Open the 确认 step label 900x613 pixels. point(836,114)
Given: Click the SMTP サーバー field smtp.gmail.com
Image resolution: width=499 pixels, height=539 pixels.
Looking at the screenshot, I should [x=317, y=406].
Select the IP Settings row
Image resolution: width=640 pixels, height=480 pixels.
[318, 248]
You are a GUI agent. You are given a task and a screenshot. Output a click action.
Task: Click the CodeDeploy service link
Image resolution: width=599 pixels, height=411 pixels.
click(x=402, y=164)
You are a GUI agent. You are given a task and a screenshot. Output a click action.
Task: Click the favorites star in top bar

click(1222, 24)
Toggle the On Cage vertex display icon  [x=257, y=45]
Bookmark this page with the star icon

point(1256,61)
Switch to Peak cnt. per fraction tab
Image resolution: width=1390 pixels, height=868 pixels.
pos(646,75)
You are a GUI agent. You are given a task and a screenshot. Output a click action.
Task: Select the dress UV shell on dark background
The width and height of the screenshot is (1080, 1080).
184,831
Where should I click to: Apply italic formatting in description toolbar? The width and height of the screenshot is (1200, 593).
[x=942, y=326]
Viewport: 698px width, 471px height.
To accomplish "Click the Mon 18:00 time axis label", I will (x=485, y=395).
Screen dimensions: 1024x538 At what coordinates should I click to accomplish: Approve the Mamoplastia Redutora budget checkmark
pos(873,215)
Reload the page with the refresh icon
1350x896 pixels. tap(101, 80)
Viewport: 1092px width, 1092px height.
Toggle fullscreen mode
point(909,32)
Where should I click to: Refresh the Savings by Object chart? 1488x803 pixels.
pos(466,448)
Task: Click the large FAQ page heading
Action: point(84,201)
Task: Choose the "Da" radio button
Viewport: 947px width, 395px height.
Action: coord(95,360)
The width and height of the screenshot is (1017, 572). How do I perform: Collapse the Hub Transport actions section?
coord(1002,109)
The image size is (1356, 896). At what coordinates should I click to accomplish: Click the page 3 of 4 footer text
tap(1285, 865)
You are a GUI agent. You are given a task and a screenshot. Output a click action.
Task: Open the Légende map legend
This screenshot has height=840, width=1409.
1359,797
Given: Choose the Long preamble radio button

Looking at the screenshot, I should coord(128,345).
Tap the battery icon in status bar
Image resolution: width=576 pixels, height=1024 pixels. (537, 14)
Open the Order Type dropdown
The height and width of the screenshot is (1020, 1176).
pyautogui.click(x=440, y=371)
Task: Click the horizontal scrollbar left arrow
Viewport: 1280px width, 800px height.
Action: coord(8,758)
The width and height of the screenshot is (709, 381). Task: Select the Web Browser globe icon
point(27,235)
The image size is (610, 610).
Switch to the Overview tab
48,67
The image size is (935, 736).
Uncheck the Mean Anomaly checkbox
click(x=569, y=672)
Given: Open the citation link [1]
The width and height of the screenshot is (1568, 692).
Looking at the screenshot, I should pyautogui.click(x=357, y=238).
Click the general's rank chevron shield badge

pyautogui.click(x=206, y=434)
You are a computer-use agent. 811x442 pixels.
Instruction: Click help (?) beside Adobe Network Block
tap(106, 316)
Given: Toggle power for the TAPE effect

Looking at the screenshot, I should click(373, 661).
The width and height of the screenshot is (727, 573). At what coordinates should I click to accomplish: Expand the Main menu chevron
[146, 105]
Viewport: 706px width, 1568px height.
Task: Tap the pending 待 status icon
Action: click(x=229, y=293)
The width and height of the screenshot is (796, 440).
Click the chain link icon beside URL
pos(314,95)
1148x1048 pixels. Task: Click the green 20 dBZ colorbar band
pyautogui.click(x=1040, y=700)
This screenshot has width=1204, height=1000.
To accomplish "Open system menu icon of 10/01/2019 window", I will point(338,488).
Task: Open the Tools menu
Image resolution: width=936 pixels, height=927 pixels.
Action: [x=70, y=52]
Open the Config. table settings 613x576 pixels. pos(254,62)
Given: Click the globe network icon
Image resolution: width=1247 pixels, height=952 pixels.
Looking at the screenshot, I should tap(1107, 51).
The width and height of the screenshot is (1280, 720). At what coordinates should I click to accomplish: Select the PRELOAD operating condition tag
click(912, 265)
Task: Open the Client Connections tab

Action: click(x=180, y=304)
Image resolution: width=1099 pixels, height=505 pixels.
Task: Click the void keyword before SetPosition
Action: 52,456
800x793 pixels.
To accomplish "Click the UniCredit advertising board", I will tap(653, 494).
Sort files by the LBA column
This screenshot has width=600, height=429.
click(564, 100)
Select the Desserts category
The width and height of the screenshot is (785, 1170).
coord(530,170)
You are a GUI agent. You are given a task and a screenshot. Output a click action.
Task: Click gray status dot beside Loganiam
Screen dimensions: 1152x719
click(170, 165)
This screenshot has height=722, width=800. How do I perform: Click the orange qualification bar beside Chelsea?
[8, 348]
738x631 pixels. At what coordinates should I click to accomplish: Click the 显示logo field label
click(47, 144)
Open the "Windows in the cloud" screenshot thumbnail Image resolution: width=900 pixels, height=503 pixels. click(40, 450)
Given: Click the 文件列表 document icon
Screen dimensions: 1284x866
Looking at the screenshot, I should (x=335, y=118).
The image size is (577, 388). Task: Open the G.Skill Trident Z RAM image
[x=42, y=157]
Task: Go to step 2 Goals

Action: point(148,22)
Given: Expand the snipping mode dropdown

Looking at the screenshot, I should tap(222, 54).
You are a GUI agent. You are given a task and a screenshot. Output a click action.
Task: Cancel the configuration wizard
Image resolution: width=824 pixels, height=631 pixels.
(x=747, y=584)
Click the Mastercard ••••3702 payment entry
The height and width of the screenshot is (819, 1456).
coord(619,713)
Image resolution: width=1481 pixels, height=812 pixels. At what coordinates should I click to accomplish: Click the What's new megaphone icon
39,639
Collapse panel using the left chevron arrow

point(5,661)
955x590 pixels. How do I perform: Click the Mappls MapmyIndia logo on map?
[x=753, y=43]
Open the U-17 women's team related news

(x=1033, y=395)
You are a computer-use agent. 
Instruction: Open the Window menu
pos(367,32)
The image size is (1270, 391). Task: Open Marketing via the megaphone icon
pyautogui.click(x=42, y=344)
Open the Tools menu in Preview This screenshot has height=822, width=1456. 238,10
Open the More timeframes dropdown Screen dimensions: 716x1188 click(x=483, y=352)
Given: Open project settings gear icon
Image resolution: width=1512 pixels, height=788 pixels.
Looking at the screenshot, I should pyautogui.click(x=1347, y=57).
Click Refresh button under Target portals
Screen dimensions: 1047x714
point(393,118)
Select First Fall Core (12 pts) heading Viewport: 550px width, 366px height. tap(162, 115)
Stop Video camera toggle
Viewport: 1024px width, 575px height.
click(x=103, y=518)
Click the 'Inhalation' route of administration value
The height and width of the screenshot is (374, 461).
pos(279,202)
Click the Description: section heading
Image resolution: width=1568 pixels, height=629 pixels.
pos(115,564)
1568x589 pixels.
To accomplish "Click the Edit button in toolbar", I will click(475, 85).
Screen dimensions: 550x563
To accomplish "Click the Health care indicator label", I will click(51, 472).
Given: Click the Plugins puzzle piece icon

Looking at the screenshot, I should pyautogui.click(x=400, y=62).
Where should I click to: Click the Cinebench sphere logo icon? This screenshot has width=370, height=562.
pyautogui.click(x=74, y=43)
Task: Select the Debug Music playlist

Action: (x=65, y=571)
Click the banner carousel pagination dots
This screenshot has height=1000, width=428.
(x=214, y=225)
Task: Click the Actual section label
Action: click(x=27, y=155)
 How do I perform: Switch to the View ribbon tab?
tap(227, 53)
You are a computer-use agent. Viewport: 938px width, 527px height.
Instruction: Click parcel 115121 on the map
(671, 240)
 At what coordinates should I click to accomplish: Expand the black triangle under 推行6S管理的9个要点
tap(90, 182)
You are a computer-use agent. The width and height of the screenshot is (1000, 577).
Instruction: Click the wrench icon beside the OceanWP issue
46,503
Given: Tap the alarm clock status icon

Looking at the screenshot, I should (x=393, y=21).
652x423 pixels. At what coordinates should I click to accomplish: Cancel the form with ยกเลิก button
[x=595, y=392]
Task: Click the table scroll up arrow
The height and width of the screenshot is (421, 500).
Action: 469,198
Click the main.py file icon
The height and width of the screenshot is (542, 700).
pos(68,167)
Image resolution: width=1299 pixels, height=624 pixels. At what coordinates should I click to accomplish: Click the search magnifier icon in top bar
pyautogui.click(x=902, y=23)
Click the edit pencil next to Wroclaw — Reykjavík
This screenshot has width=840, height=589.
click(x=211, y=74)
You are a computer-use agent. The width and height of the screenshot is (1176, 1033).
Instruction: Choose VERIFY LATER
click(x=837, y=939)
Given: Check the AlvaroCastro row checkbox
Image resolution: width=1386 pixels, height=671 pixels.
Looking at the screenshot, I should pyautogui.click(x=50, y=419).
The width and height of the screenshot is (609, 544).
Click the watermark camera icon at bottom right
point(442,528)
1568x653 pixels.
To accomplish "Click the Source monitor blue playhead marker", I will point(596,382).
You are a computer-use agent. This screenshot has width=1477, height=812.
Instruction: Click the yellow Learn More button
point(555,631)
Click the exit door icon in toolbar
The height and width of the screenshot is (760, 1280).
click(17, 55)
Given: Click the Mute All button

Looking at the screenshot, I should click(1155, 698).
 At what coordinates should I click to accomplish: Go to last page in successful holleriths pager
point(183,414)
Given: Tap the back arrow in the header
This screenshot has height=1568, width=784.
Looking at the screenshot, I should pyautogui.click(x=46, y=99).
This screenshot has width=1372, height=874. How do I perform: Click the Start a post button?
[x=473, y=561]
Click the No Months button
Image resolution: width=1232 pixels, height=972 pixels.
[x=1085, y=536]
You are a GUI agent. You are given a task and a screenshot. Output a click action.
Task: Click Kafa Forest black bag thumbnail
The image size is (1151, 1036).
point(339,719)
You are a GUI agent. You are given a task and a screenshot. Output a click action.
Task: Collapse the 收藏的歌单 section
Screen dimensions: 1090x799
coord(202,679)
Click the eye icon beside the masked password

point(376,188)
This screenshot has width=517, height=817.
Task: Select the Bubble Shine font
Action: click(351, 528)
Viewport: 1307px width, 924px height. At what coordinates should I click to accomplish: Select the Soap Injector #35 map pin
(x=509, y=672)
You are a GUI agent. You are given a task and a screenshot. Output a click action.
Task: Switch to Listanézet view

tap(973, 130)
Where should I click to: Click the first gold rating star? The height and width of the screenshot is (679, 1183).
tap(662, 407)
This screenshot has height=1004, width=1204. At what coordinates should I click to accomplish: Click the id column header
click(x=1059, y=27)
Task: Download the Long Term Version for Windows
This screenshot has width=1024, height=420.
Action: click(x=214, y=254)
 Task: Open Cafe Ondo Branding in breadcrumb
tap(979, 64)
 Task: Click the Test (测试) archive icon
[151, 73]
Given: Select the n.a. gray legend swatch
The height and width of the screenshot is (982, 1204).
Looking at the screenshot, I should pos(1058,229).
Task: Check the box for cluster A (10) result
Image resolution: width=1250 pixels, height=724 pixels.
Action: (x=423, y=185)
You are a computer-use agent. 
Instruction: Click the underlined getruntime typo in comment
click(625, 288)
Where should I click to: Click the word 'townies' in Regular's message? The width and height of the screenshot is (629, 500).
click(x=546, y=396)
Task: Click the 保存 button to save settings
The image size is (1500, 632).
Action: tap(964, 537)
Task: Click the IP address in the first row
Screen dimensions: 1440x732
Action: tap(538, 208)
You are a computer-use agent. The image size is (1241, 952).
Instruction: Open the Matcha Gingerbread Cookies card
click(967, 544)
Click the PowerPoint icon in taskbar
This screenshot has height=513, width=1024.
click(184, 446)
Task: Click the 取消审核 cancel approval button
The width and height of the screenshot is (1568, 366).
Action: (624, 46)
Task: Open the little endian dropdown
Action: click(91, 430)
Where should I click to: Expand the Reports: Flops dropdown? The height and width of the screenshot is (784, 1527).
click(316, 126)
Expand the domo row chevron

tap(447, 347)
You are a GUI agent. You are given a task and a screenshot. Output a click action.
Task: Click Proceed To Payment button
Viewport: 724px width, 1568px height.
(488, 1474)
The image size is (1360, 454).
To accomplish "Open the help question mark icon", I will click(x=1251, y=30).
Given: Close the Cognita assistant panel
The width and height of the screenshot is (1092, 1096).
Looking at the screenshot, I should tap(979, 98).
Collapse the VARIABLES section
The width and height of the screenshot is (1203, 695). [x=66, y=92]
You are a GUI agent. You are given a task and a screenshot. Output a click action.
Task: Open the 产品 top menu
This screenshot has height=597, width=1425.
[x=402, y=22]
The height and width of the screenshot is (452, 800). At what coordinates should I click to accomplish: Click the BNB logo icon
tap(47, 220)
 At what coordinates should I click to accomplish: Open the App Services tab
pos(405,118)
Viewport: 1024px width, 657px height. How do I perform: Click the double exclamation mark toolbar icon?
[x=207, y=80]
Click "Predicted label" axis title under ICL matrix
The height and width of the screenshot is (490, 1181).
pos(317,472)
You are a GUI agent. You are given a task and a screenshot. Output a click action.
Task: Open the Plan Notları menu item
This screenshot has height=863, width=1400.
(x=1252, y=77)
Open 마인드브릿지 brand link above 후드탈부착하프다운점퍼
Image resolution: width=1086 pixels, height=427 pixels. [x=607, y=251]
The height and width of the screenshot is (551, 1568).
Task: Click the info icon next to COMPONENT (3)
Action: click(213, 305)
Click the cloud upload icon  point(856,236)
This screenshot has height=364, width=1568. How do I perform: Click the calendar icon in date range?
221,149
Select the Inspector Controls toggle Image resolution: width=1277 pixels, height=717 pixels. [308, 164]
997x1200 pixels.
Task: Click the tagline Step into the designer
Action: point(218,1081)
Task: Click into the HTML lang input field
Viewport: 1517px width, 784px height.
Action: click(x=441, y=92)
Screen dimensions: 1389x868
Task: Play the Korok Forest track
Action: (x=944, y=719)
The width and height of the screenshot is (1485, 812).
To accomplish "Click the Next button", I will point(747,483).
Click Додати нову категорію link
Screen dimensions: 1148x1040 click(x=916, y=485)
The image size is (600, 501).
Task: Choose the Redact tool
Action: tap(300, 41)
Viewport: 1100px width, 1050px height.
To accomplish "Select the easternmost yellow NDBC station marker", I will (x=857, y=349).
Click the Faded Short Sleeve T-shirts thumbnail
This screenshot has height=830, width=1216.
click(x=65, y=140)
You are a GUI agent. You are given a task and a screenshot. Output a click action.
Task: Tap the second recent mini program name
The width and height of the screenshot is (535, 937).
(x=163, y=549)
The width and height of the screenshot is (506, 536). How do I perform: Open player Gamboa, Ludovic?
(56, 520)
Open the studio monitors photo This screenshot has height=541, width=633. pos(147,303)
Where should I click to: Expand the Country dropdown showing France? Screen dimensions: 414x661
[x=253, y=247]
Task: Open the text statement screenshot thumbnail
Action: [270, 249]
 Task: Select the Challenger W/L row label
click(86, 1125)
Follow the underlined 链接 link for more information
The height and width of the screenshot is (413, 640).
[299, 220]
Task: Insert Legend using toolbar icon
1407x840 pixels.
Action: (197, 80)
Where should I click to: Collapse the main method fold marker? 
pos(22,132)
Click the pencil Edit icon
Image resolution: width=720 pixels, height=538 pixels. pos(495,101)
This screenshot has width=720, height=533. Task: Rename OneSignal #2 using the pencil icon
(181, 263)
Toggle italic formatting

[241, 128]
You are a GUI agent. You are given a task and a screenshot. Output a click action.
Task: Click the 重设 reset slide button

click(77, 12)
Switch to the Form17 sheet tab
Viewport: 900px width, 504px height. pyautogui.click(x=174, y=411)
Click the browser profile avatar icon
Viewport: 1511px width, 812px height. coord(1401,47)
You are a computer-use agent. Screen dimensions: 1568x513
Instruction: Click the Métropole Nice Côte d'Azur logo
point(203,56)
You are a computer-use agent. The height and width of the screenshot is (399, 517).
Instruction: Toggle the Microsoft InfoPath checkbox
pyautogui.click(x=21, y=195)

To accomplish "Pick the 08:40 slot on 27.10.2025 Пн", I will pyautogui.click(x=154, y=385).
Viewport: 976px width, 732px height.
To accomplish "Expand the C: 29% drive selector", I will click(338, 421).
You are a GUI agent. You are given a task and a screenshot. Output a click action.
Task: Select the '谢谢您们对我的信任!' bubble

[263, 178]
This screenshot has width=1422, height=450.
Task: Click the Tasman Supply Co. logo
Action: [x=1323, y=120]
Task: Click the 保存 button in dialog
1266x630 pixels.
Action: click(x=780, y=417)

TASK TO CARRY OUT: Within the records above, count the lines that contain "gray" and give only that number.

COMPLETED TASK: 2